(What you have to do): Below are some records. Retype exactly the lines from the one containing "You are a computer-use agent." through the one containing "Screen dimensions: 1568x726", both included, skipping every picture.

(Records from a dataset):

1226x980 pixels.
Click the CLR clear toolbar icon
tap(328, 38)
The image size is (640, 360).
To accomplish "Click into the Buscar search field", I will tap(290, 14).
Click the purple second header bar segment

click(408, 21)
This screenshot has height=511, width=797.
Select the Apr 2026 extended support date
---
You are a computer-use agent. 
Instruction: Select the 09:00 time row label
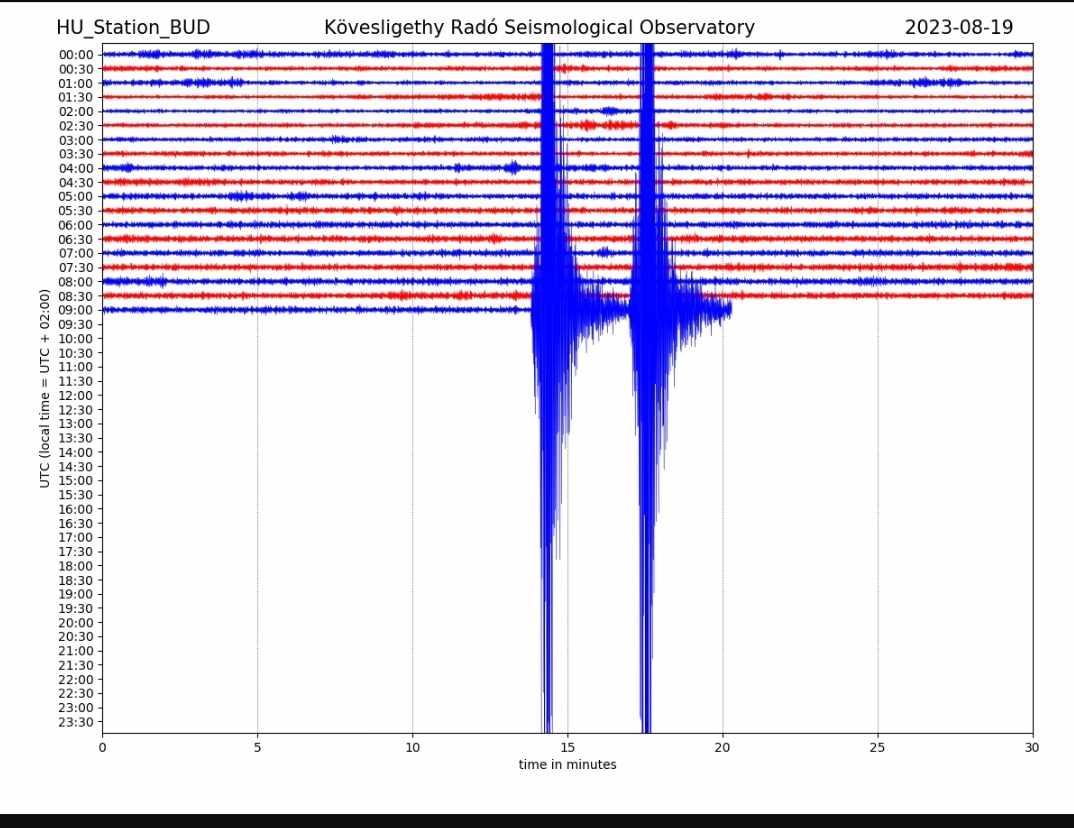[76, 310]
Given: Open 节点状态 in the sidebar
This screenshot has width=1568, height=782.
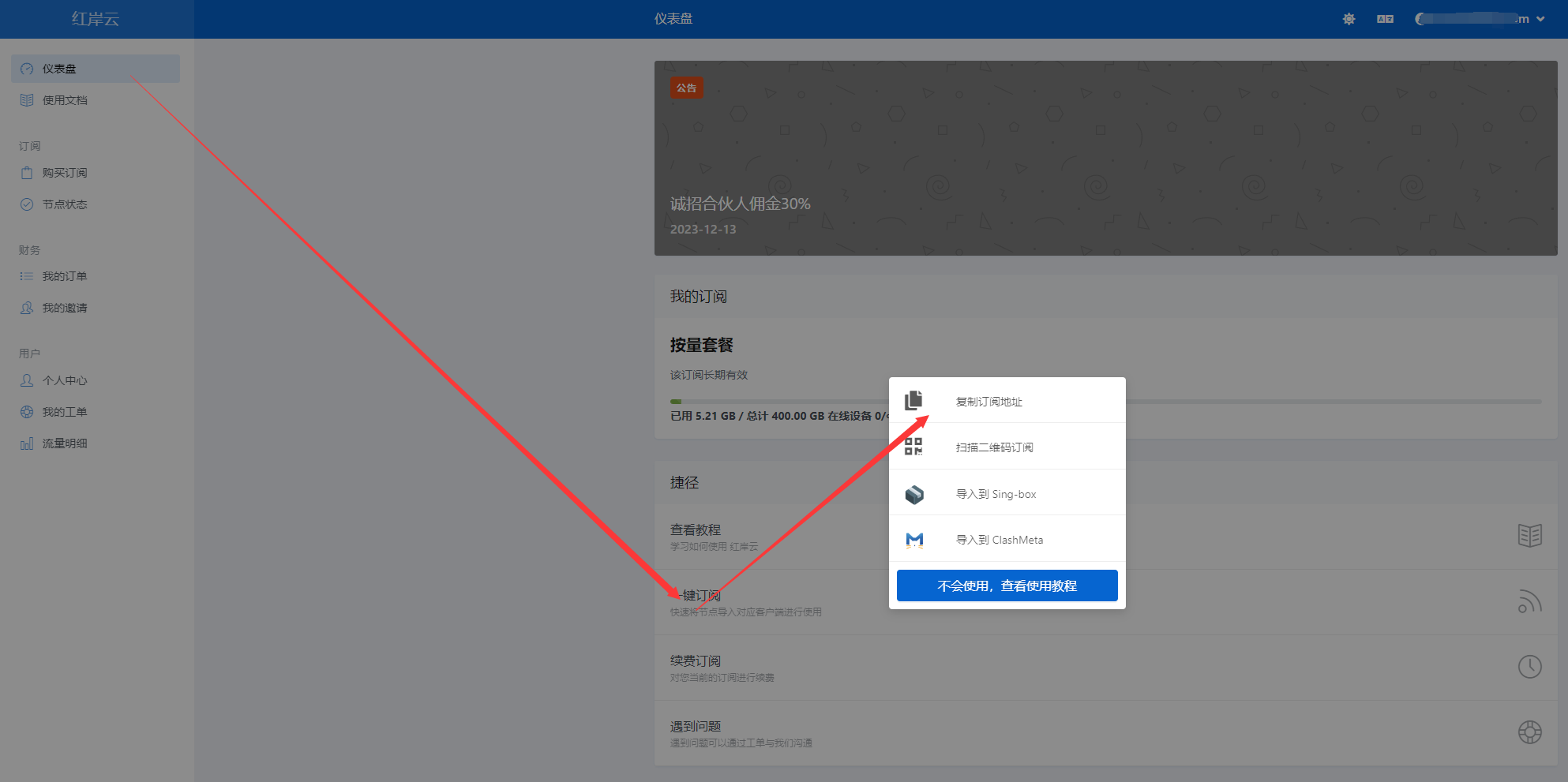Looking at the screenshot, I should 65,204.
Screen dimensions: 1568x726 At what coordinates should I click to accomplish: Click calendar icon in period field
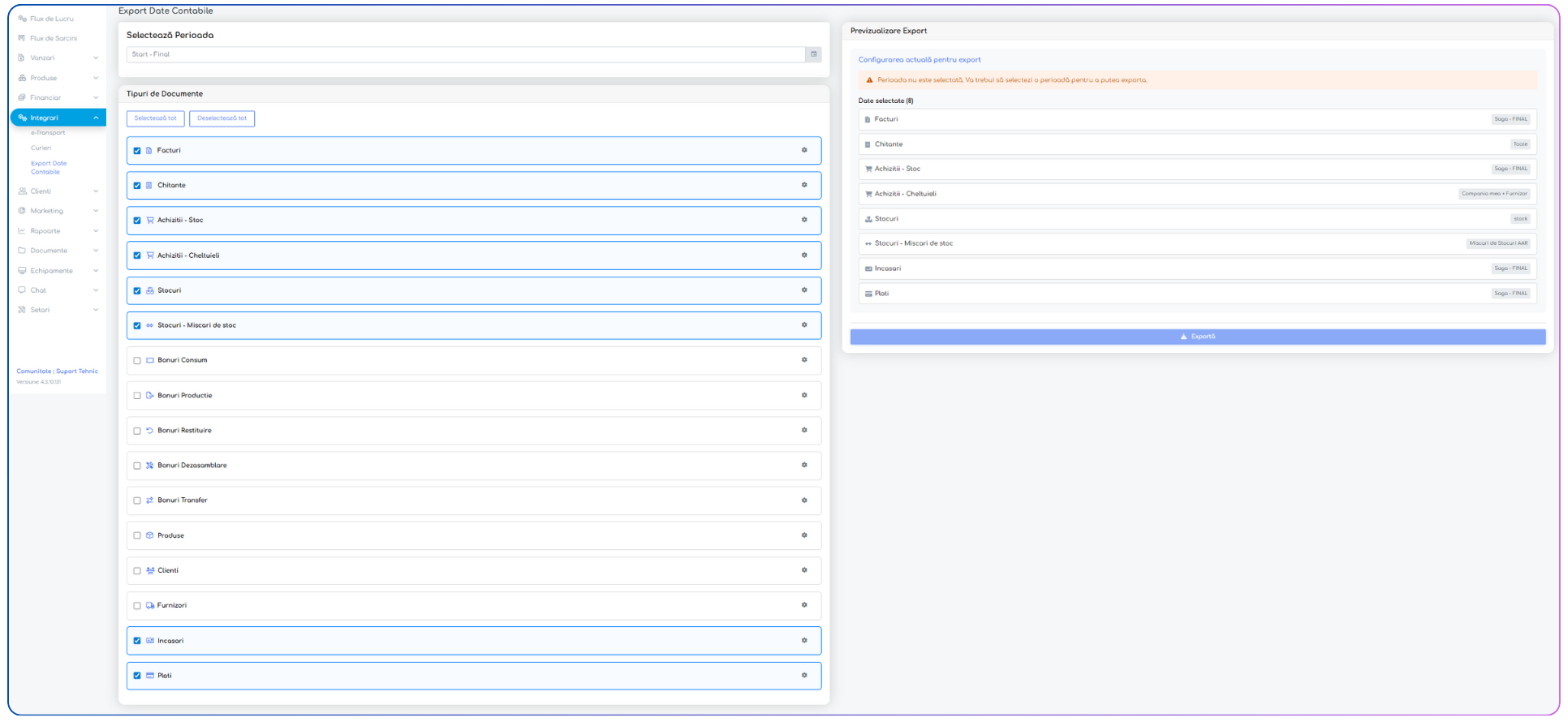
...
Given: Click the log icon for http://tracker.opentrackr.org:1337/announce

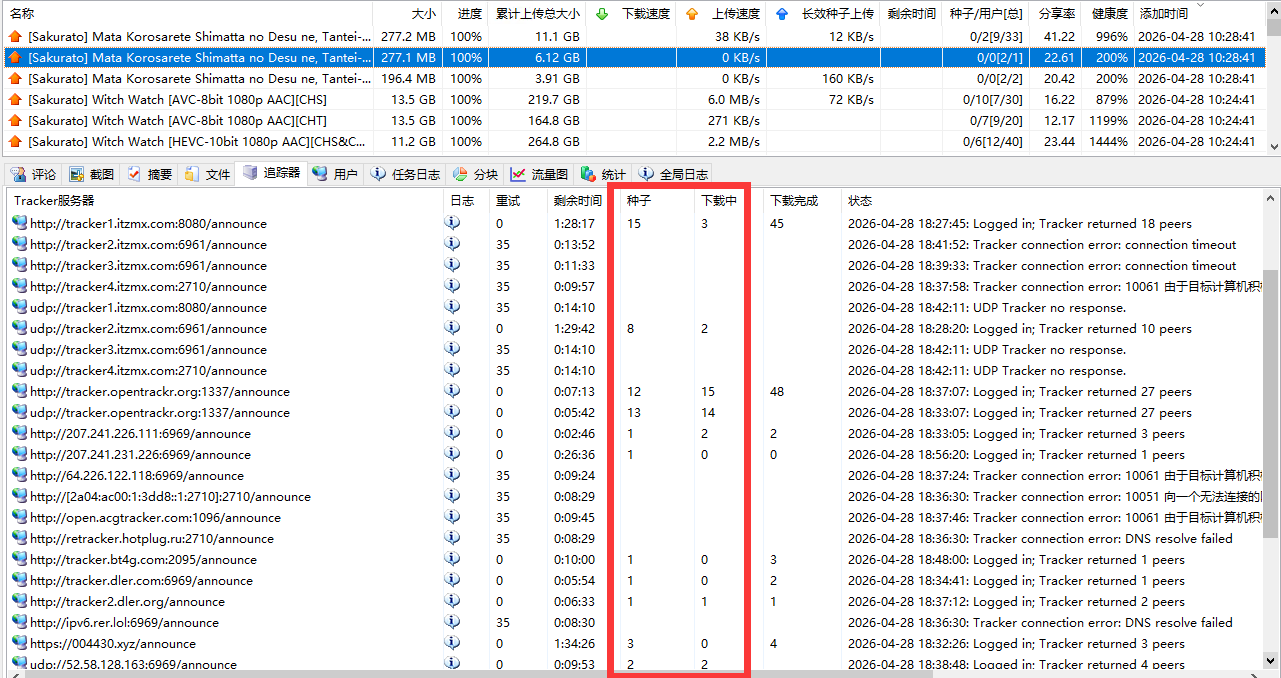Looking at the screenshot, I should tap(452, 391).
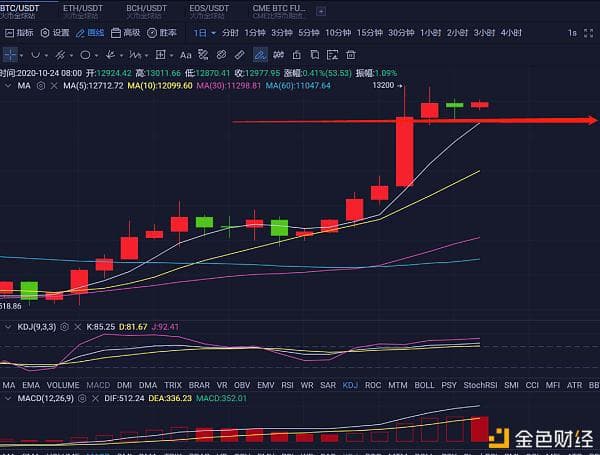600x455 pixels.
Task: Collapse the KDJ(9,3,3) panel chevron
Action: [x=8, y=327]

(Written answer):
You are a computer-use agent. 
Instruction: Select the 09:00 time row label
[76, 310]
Given: Open 节点状态 in the sidebar
This screenshot has width=1568, height=782.
Looking at the screenshot, I should 65,204.
Screen dimensions: 1568x726 At what coordinates should I click to accomplish: Click calendar icon in period field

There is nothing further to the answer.